The tool’s focus on local session analysis is also significant. Many AI development tools push telemetry to cloud dashboards, raising privacy and latency concerns. By keeping analysis on-device and in a TUI, this approach aligns with the preferences of security-conscious developers and those working in air-gapped environments. It also enables offline debugging, which is essential when network access is limited or when working with sensitive codebases.
Implications for AI Practitioners
For developers using Claude Code daily, this tool offers a concrete way to audit agent behavior. Instead of guessing why a session felt slow or expensive, practitioners can now pinpoint exactly which file reads or tool invocations consumed the most tokens. This granularity supports better prompt engineering—for example, learning to avoid patterns that trigger unnecessary context loading.
The tool also sets a precedent for the broader AI tooling ecosystem. As more agents adopt session logging, the demand for local, open-source analysis tools will likely grow. This mirrors the early days of web analytics, where raw log files gave way to sophisticated dashboards. We may soon see similar tools for other AI coding assistants, or integrated features within Claude Code itself.

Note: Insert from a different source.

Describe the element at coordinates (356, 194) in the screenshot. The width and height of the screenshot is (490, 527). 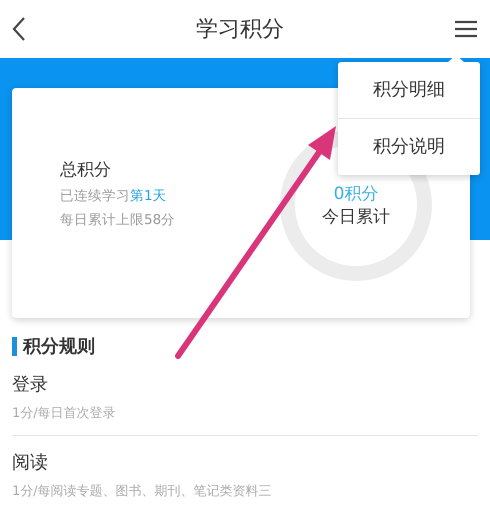
I see `today-points: 0积分` at that location.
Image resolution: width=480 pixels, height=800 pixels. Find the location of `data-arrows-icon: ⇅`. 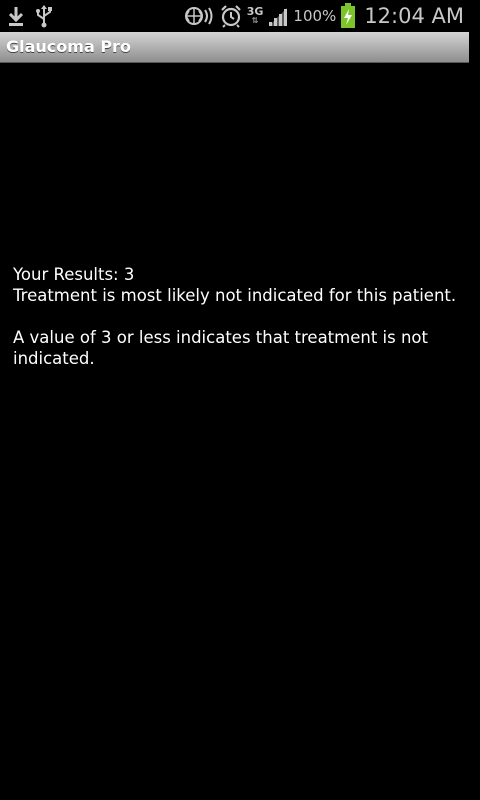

However, the tool’s current scope is limited to post-hoc analysis. Real-time monitoring or proactive alerts about token burn would be a natural next step. Additionally, the tool’s utility depends on the quality and completeness of Claude’s session logs—if the logging format changes, the tool will need updates.
Key Takeaways
- A new open-source Python TUI enables developers to analyze local Claude Code session traces for token usage, file access, and tool invocation patterns.
- The tool addresses a critical gap in AI development observability, helping practitioners debug costly or inefficient agent workflows.
- Local, offline analysis aligns with privacy and security needs, and may become a standard feature in AI coding tooling.
- Future improvements could include real-time monitoring and broader compatibility with other AI agent session formats.